Nothing but the lines from the one with "Open the 查看總收支 link" through the last line of the entries below should appear in the copy, please, and no pictures.

◇ ◇ ◇ ◇

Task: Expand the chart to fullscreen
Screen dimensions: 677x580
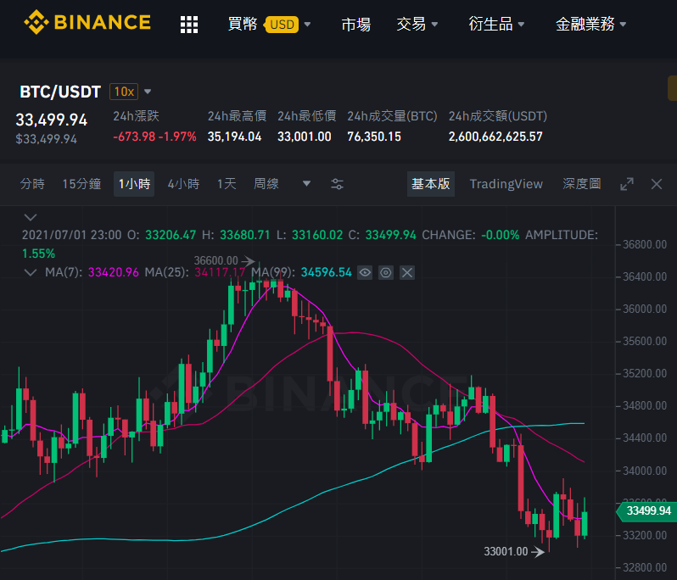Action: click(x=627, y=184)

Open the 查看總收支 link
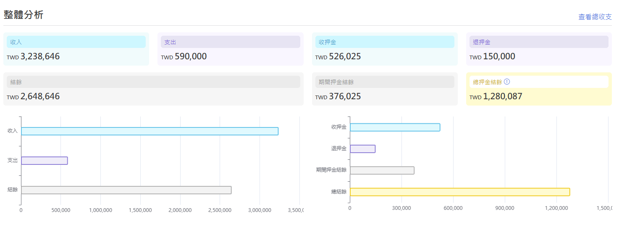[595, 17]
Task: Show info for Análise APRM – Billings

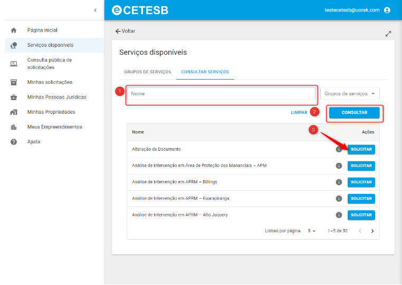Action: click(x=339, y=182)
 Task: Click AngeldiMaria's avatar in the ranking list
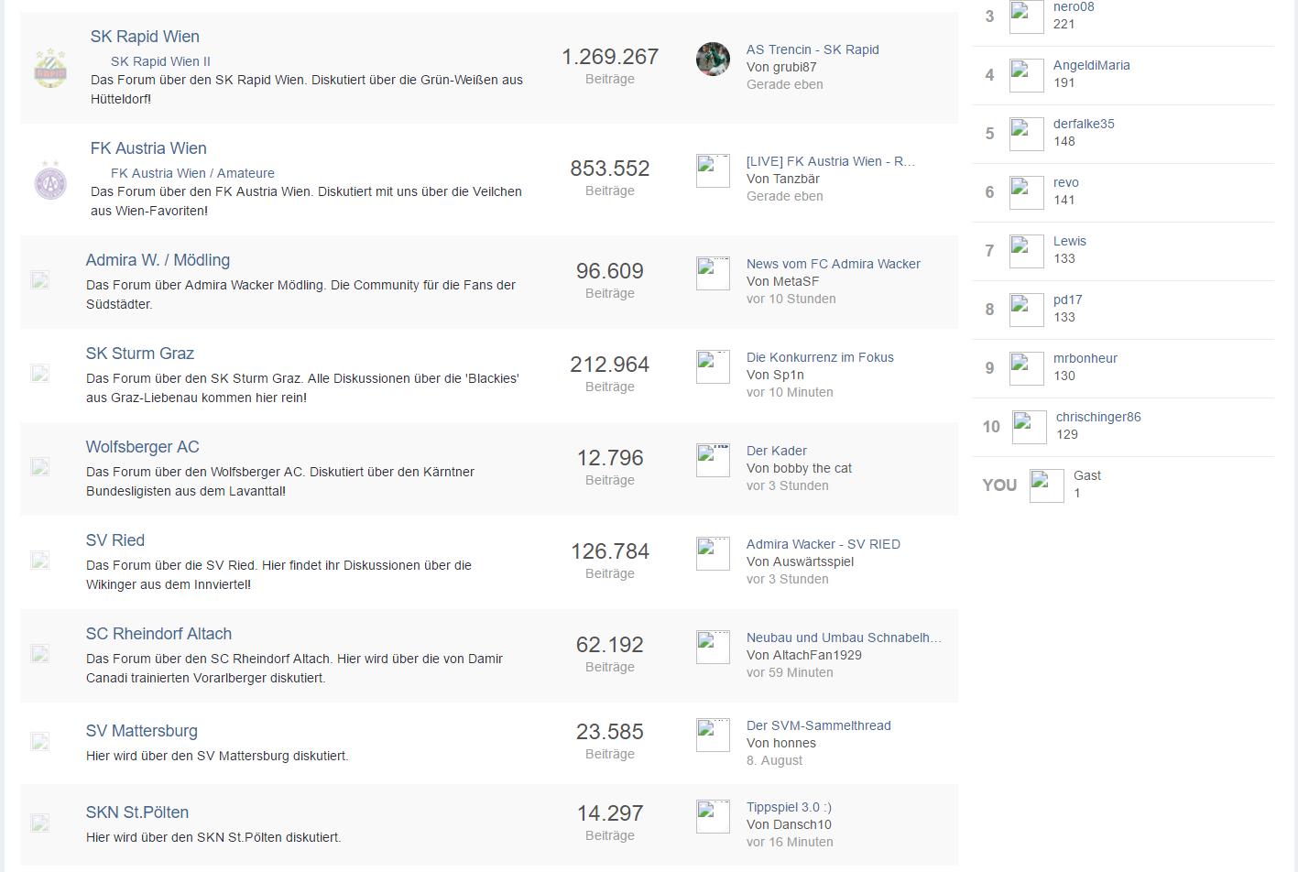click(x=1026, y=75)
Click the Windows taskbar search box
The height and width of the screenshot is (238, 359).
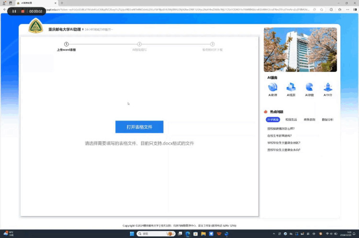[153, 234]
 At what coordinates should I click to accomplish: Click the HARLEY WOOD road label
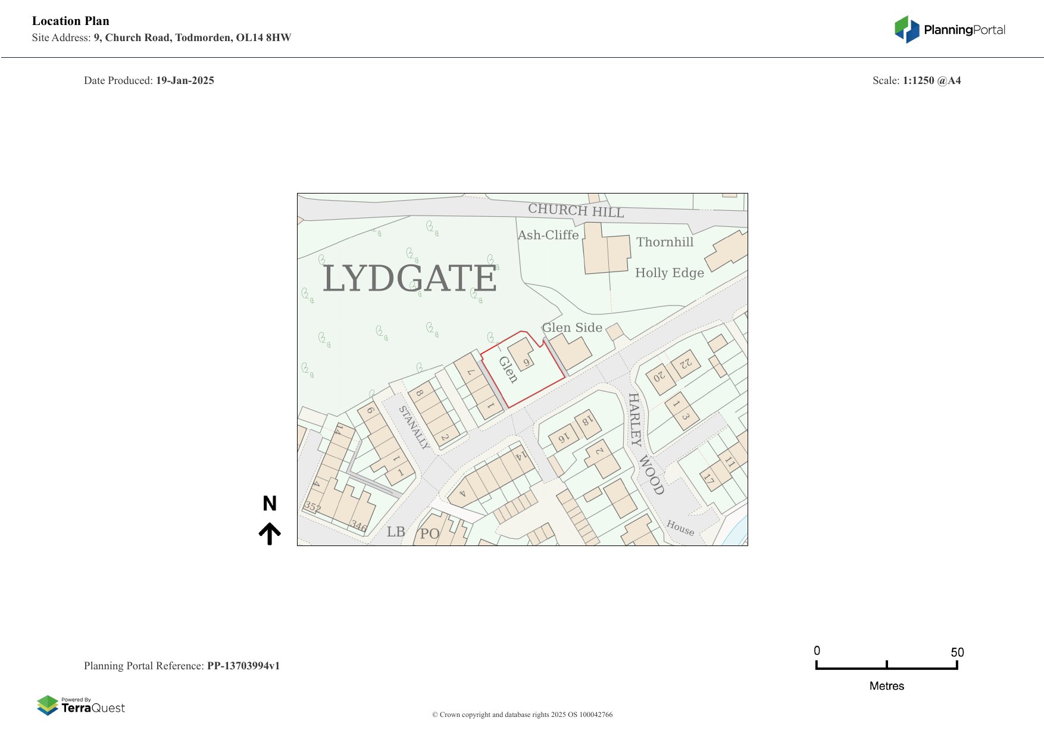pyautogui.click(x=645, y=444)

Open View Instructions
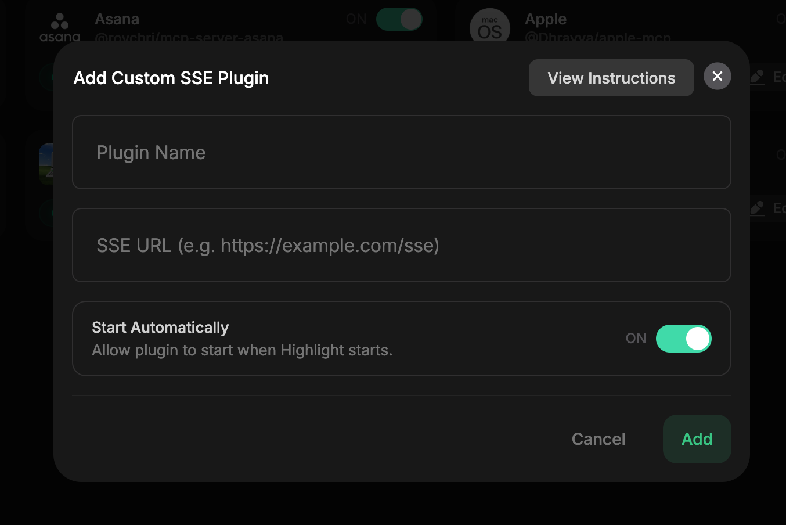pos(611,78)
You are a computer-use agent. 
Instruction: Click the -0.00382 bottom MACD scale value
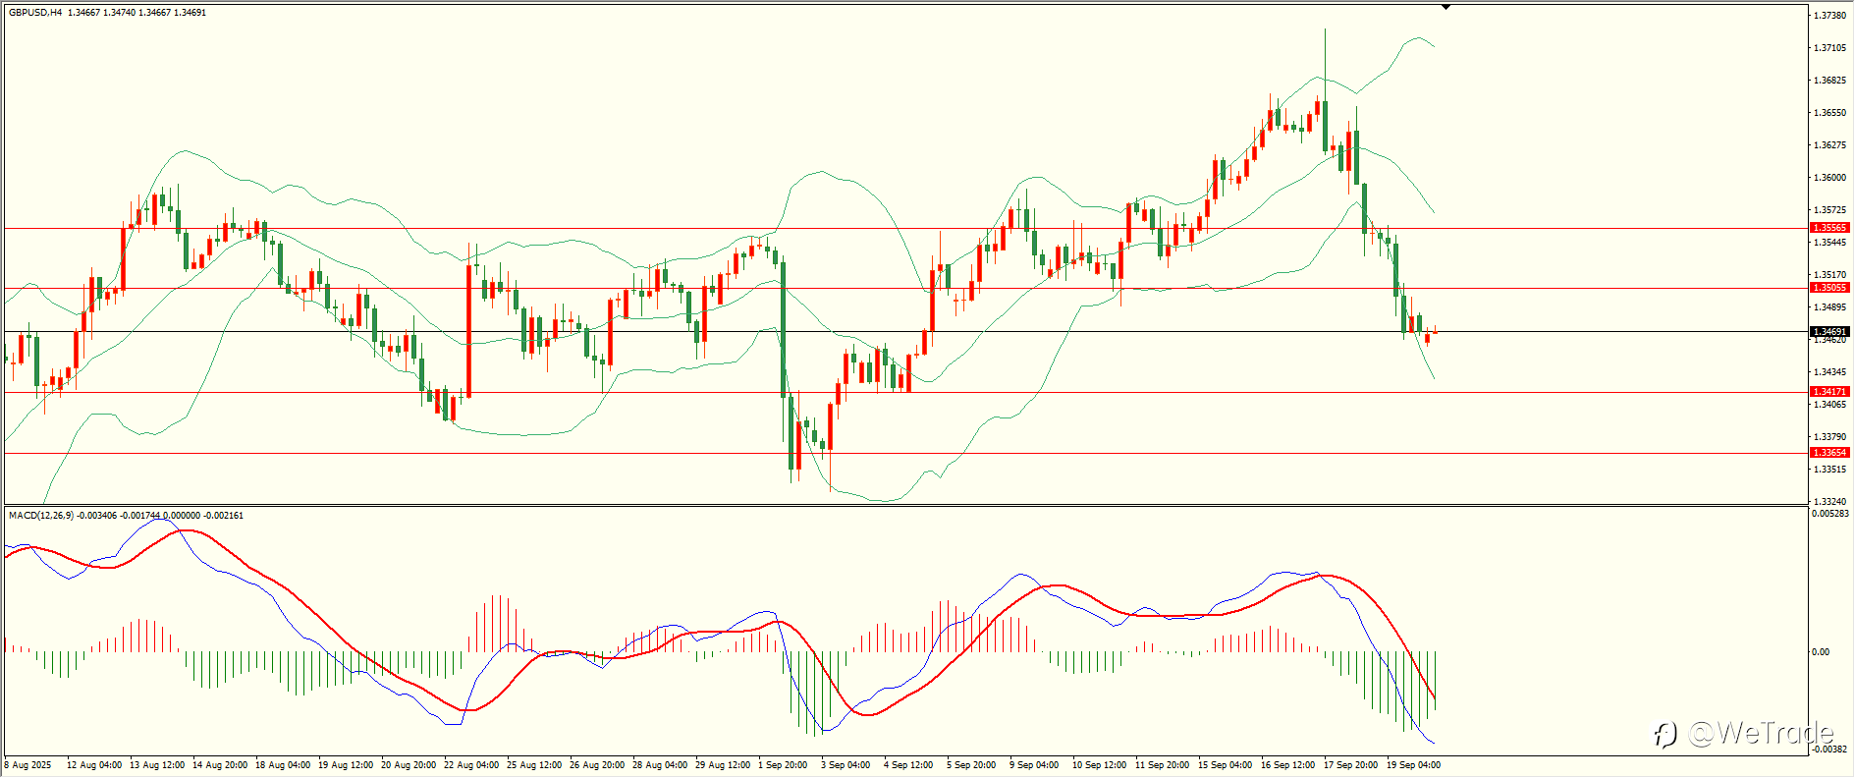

◇ ◇ ◇ ◇

EXPECTED OUTPUT -
Open the 查看總收支 link
[595, 17]
Task: Show info for Análise APRM – Billings

Action: click(x=339, y=182)
 Task: Click AngeldiMaria's avatar in the ranking list
click(x=1026, y=75)
Click the Windows taskbar search box
The height and width of the screenshot is (238, 359).
[153, 234]
 At what coordinates should I click to accomplish: Click the HARLEY WOOD road label
pyautogui.click(x=645, y=444)

Open View Instructions
pos(611,78)
You are a computer-use agent. 
Instruction: Click the -0.00382 bottom MACD scale value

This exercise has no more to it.